Short answer: if your starter rises in 3 hours and falls within an hour after, it's fermenting too fast for the feed ratio. Use a larger feed (1:5:5) or move to a cooler spot to extend the peak window.
Why fast rise + fast fall is a problem
A starter at peak is at maximum yeast vigor. If you feed a recipe at peak, your bread benefits.
If the peak window is 1 hour, you have to time the bake exactly. If the peak window is 3 hours, you have a much wider window.
Most home bakers prefer a longer peak window so they don't have to rush.
The 3 causes
| Cause | Detection | Fix |
|---|---|---|
| Feed ratio too small | Rises 1:1:1 in 3h | Use 1:5:5 |
| Temperature too warm | Kitchen >78°F | Move cooler |
| Flour ferments fast | Whole grain or rye | Use white flour |
1. Increase feed ratio
A 1:1:1 feed is small. The yeast eats through it quickly.
A 1:5:5 feed (1 part starter to 5 parts flour and water) gives the yeast 5x the food. Time to peak extends:
| Ratio | Time to peak (75°F) |
|---|---|
| 1:1:1 | 4–6 hours |
| 1:2:2 | 5–8 hours |
| 1:5:5 | 8–10 hours |
| 1:10:10 | 10–14 hours |
Larger feeds = longer peak window.
2. Cool it down
A starter at 80°F peaks in 4 hours. The same starter at 70°F peaks in 8 hours.
For a longer window:
- Move starter to a cooler spot
- Avoid placing near a stove or oven
- Use cool water for feeds
3. Use white flour
Whole wheat and rye starters are more vigorous because they have more enzymes and minerals. They peak fast.
For a slower-peaking starter:
- Switch to 100% bread flour
- Or 80% bread flour + 20% whole wheat
- Avoid 100% rye unless you want fast cycles
When fast peak is fine
If you're an experienced baker and you know exactly when to use the starter:
- Fast peak = predictable timing
- 1:1:1 ratio = small commitment of flour
- Easy to maintain
For a baker who feeds in the morning and bakes by noon, fast peak is convenient.
When fast peak is a problem
If you:
- Feed in the morning and want to use it in the evening
- Have an unpredictable schedule
- Forget to check the starter
Fast peak means you'll often miss the window. Use a larger feed.
Maintaining a slow starter
For a 1:5:5 maintenance routine:
Morning:
- 10g starter
- 50g bread flour
- 50g water
- Mix, leave on counter
Evening (8 hours later):
- Should be at peak
- Use for levain or refresh again
This routine fits a typical workday.
A levain build for slow rise
If your starter peaks fast but you need a longer build:
Night before bake (10 PM):
- 10g starter
- 100g bread flour
- 100g water (cool)
Morning (7 AM, 9 hours later):
- Levain at peak
- Use for mix
This extended levain gives you flexibility.

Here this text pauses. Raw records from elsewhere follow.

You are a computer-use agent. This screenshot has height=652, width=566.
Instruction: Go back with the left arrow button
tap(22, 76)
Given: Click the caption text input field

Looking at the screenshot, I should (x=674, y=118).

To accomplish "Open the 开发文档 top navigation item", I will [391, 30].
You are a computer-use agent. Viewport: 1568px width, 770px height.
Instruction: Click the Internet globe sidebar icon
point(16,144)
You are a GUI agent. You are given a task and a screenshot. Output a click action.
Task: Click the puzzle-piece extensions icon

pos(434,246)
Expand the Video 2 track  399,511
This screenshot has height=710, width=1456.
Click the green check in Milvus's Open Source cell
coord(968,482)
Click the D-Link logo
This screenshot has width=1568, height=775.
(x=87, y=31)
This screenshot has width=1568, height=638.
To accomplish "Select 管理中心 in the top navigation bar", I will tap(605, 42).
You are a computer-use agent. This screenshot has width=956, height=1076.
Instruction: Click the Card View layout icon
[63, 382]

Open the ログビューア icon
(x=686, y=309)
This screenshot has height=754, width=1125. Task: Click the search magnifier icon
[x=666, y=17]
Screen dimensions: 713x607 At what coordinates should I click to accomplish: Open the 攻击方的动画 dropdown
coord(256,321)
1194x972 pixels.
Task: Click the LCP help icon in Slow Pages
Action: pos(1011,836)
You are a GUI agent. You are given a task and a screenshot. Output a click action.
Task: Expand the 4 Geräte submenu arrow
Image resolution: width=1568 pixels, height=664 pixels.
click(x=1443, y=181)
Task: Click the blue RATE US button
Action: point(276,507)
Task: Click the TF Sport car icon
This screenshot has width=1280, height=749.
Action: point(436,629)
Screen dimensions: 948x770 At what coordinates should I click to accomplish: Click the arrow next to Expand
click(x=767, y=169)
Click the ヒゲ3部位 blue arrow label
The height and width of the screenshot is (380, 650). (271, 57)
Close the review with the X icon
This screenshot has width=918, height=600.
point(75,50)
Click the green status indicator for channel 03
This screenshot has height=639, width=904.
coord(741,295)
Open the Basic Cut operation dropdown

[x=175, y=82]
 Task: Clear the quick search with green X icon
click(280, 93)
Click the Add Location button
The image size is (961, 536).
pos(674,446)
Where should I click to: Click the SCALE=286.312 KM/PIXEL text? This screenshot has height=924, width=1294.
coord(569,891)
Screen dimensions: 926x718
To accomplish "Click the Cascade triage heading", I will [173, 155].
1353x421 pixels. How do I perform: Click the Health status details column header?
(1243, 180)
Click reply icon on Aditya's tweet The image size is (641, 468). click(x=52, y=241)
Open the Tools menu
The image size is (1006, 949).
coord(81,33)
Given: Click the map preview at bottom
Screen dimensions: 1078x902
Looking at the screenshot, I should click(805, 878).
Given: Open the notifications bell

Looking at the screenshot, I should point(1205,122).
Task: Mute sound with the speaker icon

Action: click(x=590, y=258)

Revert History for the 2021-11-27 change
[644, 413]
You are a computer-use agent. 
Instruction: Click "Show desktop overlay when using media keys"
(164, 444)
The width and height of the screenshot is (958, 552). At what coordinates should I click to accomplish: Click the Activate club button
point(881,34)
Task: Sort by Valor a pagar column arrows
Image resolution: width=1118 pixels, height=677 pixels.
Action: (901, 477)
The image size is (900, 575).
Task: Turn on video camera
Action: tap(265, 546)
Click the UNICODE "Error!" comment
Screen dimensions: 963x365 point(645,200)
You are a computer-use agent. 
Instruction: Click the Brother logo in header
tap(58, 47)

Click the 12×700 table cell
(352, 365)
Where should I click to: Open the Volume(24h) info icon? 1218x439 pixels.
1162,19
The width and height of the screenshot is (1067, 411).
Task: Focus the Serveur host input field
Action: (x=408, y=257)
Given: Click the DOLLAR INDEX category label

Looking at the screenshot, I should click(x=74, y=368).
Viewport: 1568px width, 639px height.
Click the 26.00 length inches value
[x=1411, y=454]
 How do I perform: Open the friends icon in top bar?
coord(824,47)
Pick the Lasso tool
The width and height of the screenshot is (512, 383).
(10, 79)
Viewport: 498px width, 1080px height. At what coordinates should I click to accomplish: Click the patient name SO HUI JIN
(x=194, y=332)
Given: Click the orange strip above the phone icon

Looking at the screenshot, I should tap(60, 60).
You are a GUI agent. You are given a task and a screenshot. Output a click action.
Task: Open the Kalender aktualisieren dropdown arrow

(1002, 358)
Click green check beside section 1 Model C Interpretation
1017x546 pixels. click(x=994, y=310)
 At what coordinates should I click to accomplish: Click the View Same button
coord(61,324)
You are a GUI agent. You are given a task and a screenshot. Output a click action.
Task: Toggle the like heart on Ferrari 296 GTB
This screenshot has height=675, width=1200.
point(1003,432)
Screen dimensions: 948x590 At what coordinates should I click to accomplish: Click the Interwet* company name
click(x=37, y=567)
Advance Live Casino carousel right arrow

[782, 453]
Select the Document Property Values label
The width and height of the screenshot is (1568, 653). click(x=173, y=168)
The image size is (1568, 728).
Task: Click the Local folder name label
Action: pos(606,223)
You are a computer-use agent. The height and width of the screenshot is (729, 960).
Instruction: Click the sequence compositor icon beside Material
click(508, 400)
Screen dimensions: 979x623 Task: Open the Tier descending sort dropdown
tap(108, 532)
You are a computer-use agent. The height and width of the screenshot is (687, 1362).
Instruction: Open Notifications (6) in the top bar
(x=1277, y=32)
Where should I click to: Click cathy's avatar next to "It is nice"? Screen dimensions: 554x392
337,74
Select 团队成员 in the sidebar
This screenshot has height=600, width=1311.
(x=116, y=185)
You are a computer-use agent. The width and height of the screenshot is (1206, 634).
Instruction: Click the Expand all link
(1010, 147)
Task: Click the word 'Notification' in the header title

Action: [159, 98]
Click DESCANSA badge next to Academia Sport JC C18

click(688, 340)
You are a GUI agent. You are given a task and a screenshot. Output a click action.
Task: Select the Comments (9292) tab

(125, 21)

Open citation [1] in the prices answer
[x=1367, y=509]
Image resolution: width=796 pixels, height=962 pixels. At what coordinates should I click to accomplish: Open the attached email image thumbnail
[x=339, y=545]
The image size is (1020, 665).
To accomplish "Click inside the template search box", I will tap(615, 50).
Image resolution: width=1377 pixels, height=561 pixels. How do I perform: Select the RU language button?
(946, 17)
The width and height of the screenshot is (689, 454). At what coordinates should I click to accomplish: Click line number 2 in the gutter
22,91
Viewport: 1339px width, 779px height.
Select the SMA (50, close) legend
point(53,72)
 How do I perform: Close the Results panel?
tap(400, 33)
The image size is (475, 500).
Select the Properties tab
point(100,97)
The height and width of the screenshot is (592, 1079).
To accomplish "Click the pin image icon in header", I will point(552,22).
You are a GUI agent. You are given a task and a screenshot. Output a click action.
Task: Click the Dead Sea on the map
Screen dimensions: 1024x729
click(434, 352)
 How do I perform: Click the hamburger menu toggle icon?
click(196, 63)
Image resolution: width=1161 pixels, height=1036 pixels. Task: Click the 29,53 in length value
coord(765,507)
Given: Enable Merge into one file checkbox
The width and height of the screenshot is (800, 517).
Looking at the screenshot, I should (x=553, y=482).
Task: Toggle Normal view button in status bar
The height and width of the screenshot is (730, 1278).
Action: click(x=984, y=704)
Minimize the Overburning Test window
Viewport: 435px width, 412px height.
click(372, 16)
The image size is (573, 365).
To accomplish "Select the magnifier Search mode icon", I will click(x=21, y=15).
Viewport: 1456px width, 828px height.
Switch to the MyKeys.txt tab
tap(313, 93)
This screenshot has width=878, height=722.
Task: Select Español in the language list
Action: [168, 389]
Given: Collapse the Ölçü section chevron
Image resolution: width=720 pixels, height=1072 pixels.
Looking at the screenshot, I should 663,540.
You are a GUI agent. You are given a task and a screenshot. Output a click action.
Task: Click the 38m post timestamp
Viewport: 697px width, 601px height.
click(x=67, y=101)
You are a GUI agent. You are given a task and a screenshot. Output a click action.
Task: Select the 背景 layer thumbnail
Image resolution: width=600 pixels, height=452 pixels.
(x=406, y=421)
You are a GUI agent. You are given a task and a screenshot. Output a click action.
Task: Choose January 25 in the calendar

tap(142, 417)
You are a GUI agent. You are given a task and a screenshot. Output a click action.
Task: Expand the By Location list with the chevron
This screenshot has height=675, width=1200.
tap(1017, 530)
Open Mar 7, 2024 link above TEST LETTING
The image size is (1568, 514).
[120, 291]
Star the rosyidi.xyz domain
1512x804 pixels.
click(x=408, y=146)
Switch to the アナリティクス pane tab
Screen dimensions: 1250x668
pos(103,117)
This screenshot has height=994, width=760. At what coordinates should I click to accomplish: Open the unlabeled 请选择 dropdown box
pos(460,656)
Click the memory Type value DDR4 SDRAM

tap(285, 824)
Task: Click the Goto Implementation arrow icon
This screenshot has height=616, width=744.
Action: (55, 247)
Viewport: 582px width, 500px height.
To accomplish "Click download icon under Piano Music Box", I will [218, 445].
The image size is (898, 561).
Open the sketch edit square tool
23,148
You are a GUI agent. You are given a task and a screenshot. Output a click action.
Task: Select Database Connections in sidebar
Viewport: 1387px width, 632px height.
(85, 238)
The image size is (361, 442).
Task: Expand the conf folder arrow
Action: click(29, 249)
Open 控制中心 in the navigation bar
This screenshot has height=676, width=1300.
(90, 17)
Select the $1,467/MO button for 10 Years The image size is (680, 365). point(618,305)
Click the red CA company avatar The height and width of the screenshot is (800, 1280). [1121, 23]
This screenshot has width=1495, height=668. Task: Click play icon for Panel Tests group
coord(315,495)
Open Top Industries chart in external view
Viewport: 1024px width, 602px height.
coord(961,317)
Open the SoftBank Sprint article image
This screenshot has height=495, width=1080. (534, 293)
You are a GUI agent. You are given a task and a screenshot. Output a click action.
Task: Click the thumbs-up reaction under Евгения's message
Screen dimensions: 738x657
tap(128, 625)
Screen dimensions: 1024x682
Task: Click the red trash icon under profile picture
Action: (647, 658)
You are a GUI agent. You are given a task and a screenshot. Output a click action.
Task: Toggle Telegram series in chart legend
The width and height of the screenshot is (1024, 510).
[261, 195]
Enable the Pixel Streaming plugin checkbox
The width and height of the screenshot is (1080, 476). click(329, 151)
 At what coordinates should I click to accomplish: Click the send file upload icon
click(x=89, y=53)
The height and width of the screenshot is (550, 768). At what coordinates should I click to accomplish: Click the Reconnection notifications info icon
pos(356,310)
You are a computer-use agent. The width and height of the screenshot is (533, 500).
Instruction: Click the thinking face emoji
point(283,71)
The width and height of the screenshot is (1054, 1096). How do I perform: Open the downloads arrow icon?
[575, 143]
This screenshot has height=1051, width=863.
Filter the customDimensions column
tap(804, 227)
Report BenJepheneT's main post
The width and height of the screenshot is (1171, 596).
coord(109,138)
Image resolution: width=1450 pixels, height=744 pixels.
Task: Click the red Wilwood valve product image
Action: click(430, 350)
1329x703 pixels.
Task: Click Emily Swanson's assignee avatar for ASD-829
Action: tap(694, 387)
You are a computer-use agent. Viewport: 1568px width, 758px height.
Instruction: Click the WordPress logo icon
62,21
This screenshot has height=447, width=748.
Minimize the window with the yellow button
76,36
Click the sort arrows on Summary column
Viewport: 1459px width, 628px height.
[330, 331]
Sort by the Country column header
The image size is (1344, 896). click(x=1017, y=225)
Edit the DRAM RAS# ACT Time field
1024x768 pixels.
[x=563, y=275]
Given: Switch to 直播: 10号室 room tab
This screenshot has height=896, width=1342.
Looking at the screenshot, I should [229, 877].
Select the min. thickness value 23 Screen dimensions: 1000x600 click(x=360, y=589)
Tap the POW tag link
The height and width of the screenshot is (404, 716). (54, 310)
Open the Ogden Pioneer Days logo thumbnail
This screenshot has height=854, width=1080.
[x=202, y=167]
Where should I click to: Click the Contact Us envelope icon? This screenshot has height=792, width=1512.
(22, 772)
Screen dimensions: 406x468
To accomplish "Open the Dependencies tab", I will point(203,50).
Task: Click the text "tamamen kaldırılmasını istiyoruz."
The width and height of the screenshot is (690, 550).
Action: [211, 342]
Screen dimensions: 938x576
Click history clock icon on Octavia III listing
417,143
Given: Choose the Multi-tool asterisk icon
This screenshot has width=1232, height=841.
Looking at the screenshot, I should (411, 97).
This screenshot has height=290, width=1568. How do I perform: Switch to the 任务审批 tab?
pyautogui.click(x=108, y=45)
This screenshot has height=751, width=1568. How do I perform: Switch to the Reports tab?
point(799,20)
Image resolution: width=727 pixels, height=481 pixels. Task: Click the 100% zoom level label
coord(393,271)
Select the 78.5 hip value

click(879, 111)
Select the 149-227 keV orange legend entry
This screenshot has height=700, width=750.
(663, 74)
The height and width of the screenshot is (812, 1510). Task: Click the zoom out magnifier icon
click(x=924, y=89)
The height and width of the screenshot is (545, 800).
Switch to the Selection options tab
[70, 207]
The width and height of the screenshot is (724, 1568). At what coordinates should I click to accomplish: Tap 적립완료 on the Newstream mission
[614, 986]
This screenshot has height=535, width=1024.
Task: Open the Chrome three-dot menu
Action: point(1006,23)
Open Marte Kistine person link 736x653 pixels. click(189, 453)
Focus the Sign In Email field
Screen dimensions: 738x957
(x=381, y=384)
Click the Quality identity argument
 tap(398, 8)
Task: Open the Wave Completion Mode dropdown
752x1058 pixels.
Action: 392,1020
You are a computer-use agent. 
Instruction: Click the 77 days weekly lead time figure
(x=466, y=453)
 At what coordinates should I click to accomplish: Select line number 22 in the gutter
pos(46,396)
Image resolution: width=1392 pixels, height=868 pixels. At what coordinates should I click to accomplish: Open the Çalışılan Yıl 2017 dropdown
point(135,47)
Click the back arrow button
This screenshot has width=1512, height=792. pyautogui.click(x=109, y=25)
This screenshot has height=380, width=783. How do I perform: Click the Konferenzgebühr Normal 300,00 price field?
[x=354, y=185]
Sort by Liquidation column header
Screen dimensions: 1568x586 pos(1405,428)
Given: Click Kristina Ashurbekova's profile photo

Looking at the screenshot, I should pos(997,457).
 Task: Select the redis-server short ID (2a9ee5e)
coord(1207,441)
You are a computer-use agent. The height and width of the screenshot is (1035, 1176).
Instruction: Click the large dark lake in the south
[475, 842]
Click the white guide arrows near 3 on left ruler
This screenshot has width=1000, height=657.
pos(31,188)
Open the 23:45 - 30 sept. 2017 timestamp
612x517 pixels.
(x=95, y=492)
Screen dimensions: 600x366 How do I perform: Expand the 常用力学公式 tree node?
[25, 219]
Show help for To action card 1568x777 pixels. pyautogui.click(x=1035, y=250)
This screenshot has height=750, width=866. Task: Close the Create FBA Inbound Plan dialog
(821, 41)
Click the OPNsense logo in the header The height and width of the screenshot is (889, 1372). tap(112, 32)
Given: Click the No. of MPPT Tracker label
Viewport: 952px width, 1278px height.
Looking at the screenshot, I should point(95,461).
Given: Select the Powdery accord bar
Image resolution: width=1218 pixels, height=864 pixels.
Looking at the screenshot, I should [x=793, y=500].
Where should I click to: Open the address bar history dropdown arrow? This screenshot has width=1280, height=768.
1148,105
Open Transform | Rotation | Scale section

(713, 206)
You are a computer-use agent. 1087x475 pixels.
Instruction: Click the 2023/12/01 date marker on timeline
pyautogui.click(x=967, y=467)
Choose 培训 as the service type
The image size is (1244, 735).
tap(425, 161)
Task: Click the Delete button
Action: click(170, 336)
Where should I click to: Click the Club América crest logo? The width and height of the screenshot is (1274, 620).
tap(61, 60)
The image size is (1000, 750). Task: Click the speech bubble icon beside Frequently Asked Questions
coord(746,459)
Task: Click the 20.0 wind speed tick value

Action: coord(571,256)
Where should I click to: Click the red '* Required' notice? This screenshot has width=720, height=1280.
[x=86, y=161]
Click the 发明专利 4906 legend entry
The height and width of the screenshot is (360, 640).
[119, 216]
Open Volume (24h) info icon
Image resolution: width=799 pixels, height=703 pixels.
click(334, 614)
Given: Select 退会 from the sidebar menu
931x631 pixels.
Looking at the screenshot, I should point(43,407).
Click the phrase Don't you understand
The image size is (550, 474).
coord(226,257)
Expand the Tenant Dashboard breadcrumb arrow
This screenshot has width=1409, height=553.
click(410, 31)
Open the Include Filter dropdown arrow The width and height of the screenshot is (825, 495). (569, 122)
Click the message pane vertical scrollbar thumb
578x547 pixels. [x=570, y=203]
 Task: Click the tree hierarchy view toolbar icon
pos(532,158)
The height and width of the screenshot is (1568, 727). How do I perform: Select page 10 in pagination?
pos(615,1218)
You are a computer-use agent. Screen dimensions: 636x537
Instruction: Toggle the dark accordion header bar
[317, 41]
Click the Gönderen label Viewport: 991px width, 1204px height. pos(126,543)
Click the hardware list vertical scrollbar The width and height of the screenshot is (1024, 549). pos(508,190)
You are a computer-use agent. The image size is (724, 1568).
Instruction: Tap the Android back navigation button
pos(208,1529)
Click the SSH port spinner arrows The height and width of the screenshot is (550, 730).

What "peak" means visually
A starter at peak:
- Has doubled (or more) from feed level
- Is domed on top
- Has visible bubbles throughout
- Smells yeasty and slightly tangy
A starter past peak:
- Has flattened or fallen
- May have a darker top
- Smells more sour
Use at peak for milder bread. Use just past peak for more sour.
Float test for peak
Drop a spoonful of starter into water:
- Floats: at peak (full of CO2)
- Sinks: not yet ready or past peak
This is a quick check before mixing dough.
Tracking peak over time
If your peak window changes:
- Same flour, different brands
- Seasonal temperature shifts
- Gradual yeast culture evolution
Track over weeks. A starter that's normally 6 hours to peak might shift to 4 hours in summer (warmer kitchen).
A starter that won't peak high
Some starters never quite double. They peak at 1.5x. This is fine if:
- Activity is visible (bubbles, doming)
- Smell is healthy
- Float test passes
Not all starters double dramatically. The float test is more reliable than the height.
A consistent peak
For consistent timing:
- Fixed feed ratio
- Fixed temperature
- Fixed flour
- Same time of day
Change one variable at a time and track results.
Within a few weeks, your starter's behavior is predictable to within 30 minutes.
Final note
Fast peak isn't bad — it just requires precise timing.
If you want flexibility, switch to a larger feed and cooler maintenance. The peak window will extend to 2–4 hours, giving you breathing room in your baking schedule.